▶ **MATERIAL PROVIDED**
»»
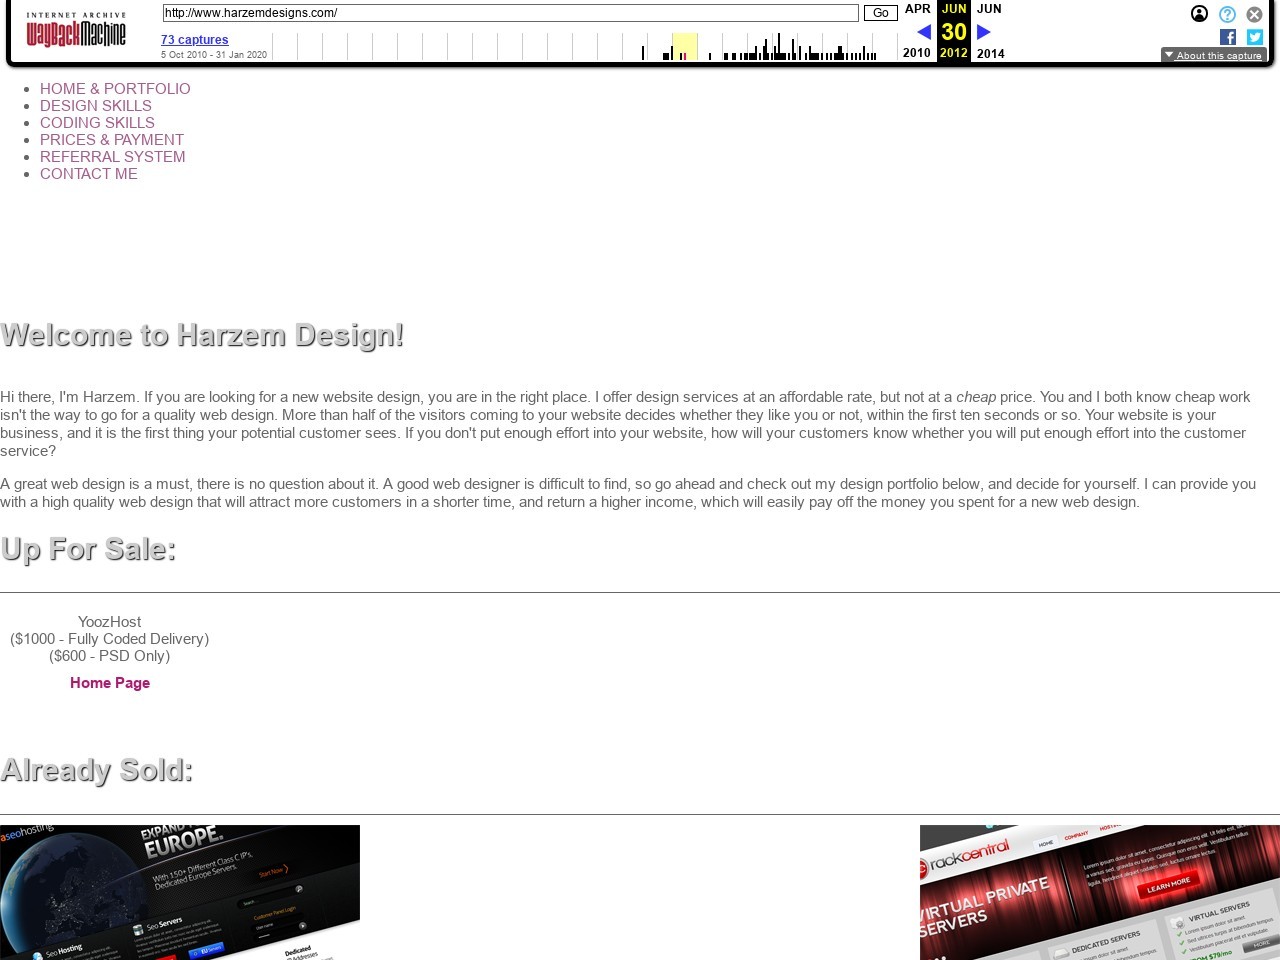Viewport: 1280px width, 960px height.
Task: Click the Wayback URL input field
Action: 510,13
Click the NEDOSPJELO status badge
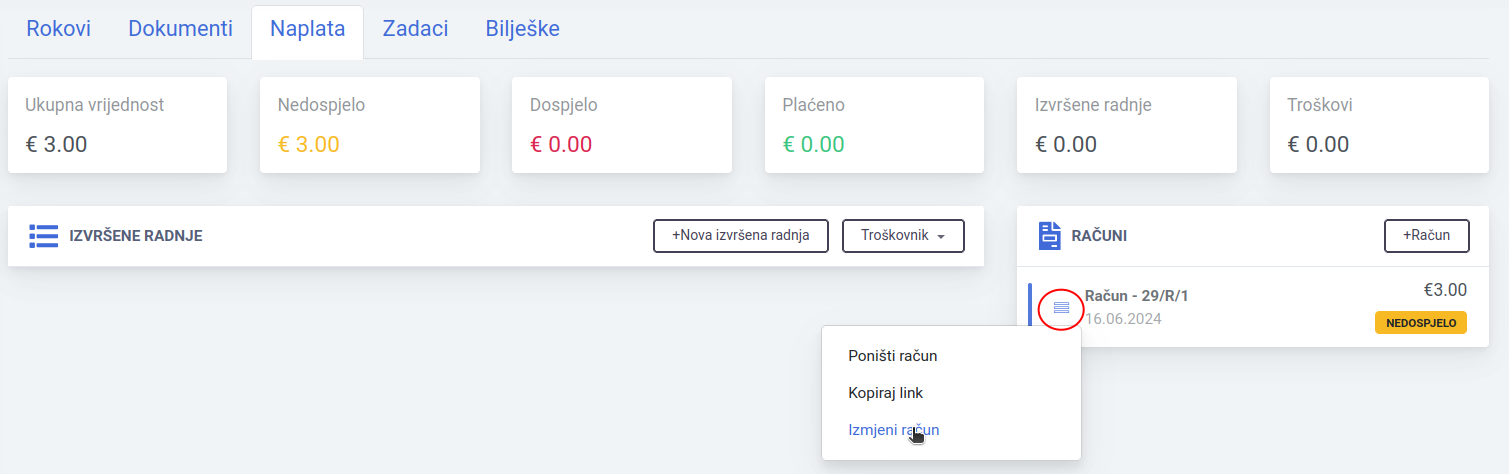Screen dimensions: 1509x474 [1420, 322]
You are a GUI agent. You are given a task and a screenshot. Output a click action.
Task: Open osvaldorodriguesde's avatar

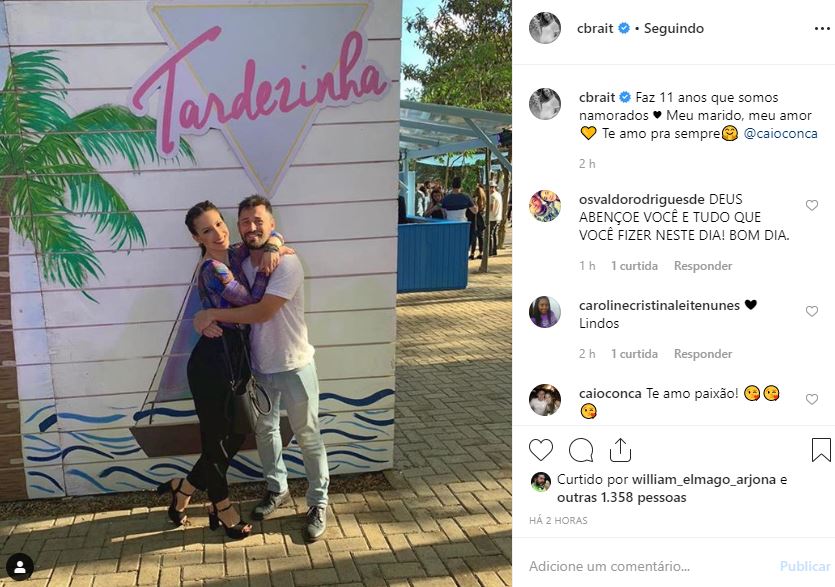click(545, 206)
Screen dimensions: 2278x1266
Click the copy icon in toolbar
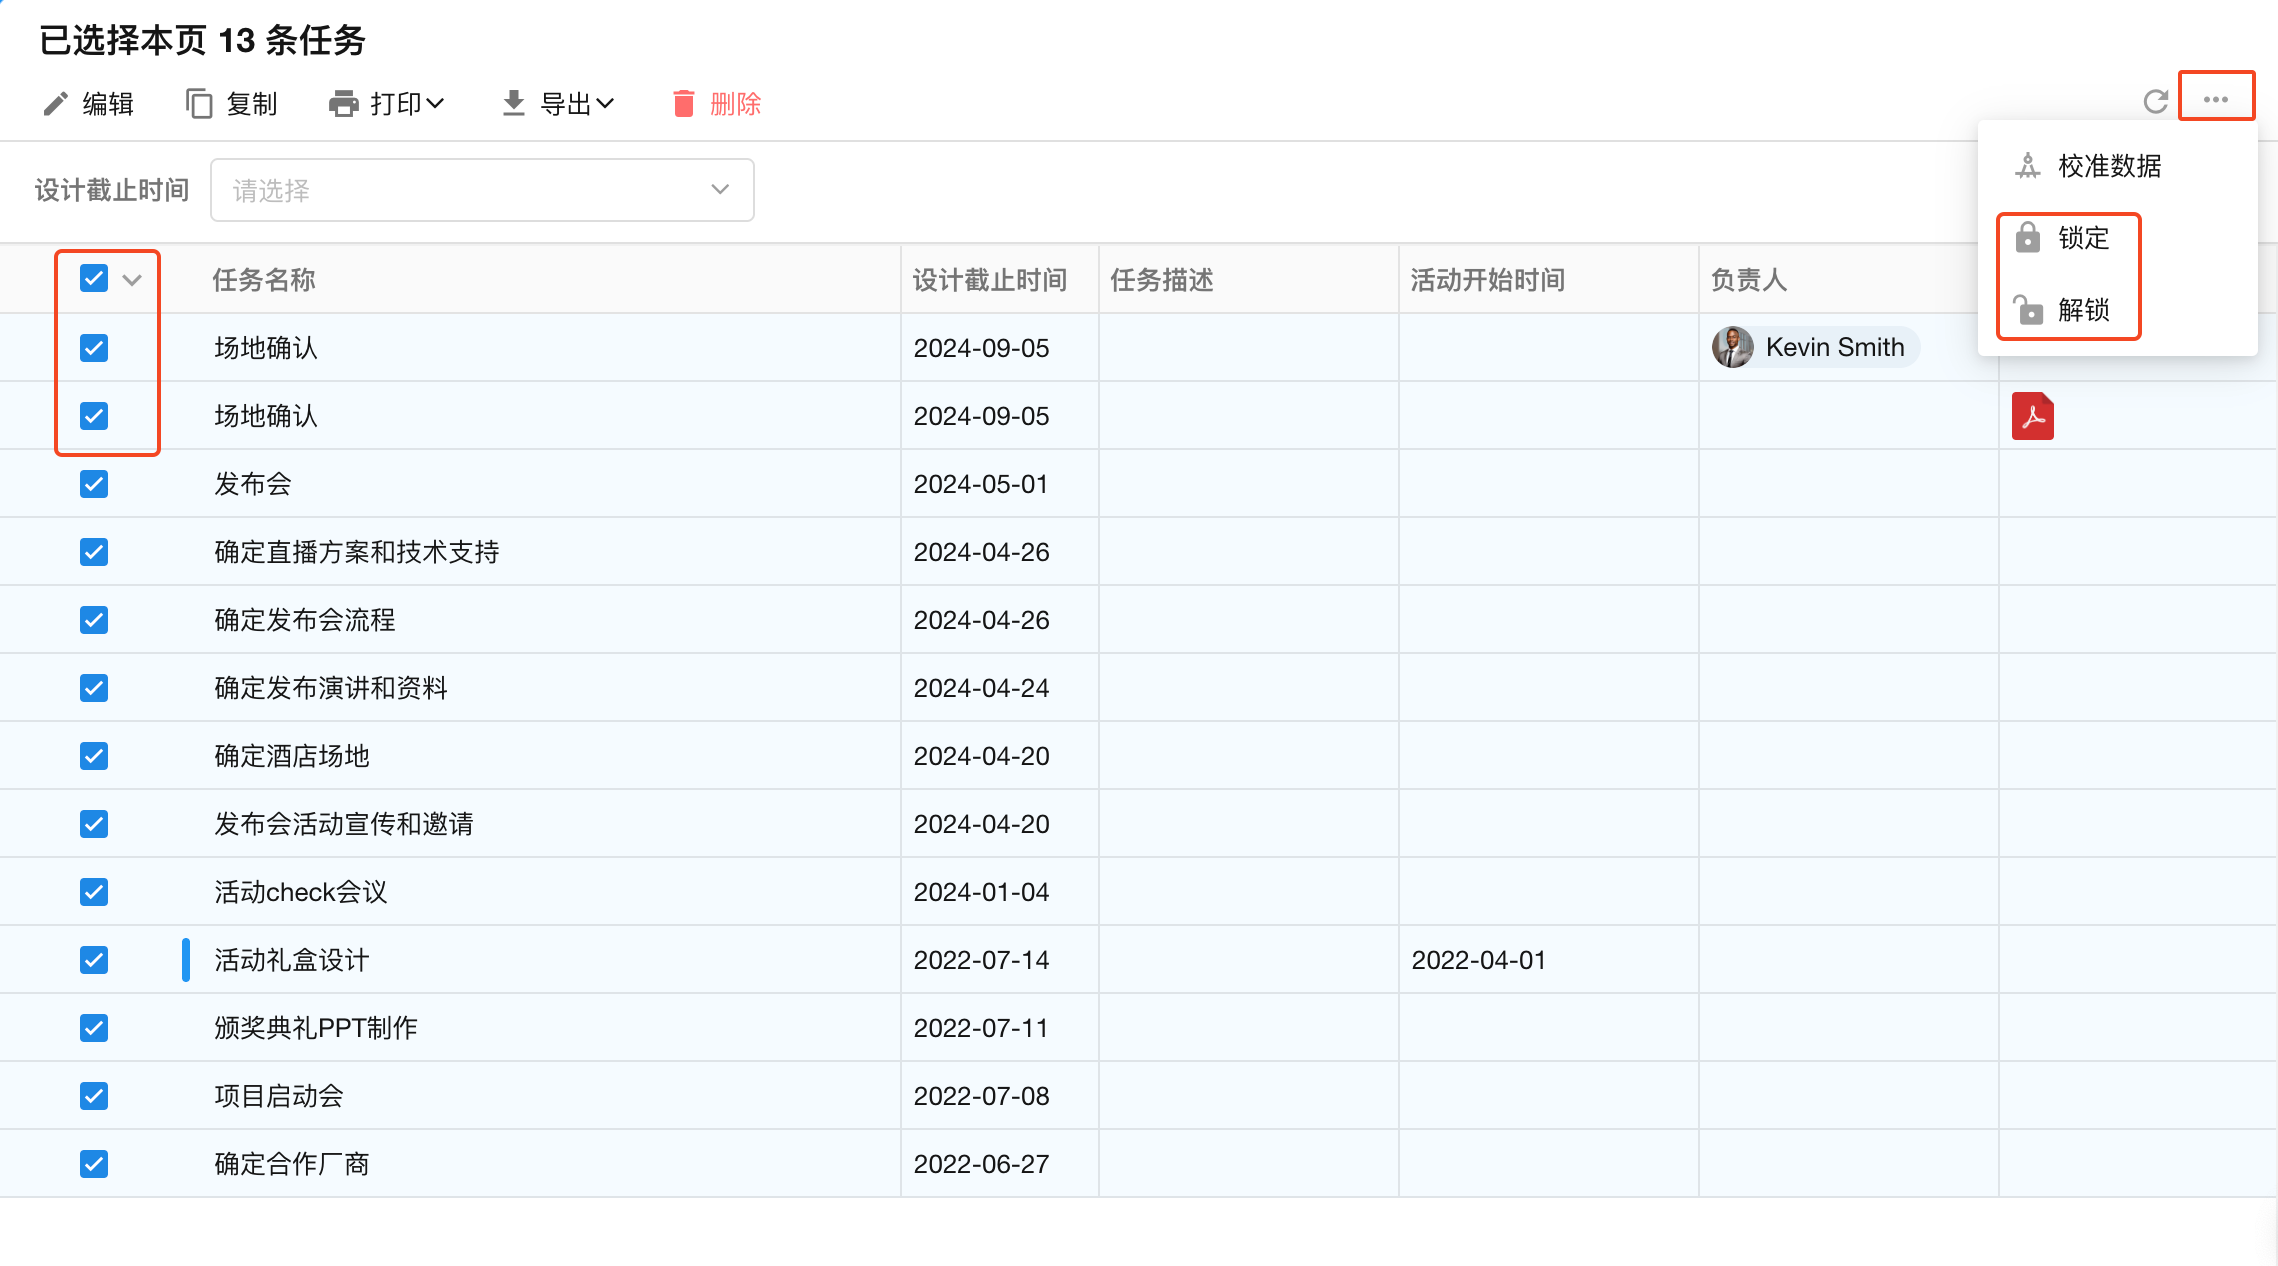tap(199, 104)
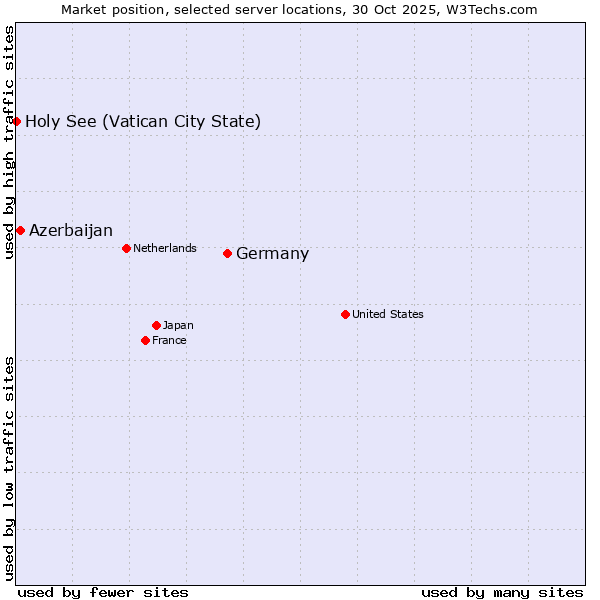Click the chart title mentioning W3Techs.com
This screenshot has height=600, width=600.
coord(299,10)
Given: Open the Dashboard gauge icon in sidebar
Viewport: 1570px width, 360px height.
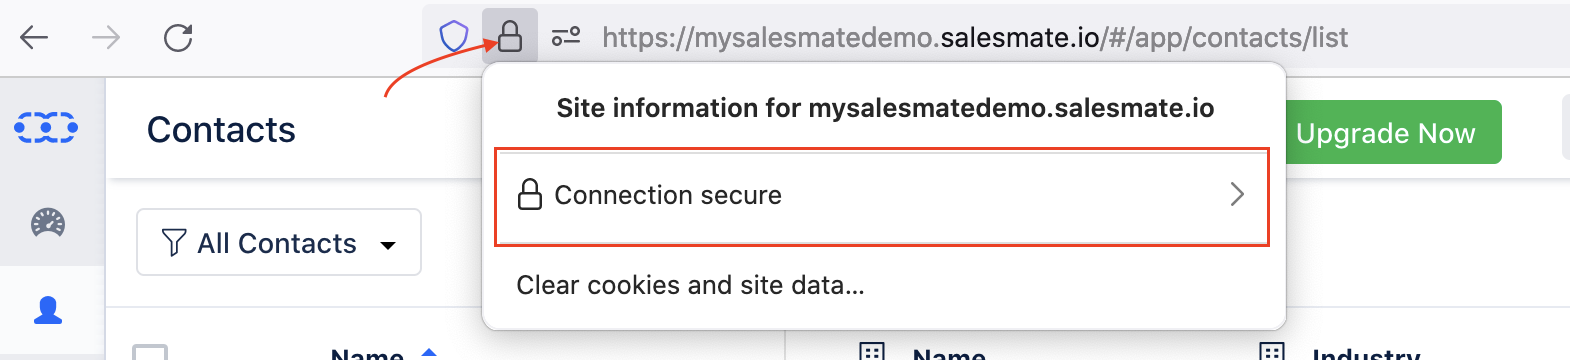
««
▶ **WHAT TO DO**
Format the listing above as a Markdown table with the columns "Row" and "Line," one numbered row per line and blank lines skipped. Leave the pictures out of the table.

▶ **ANSWER TO THIS PROBLEM**
| Row | Line |
|---|---|
| 1 | Viewport: 1280px width, 960px height. |
| 2 | Task: Click the Wayback URL input field |
| 3 | Action: 510,13 |
| 4 | Click the NEDOSPJELO status badge |
| 5 | Screen dimensions: 1509x474 [1420, 322] |
| 6 | You are a GUI agent. You are given a task and a screenshot. Output a click action. |
| 7 | Task: Open osvaldorodriguesde's avatar |
| 8 | click(545, 206) |
| 9 | Screen dimensions: 2278x1266 |
| 10 | Click the copy icon in toolbar |
| 11 | tap(199, 104) |
| 12 | Click the chart title mentioning W3Techs.com |
| 13 | This screenshot has height=600, width=600. |
| 14 | coord(299,10) |
| 15 | Given: Open the Dashboard gauge icon in sidebar |
| 16 | Viewport: 1570px width, 360px height. |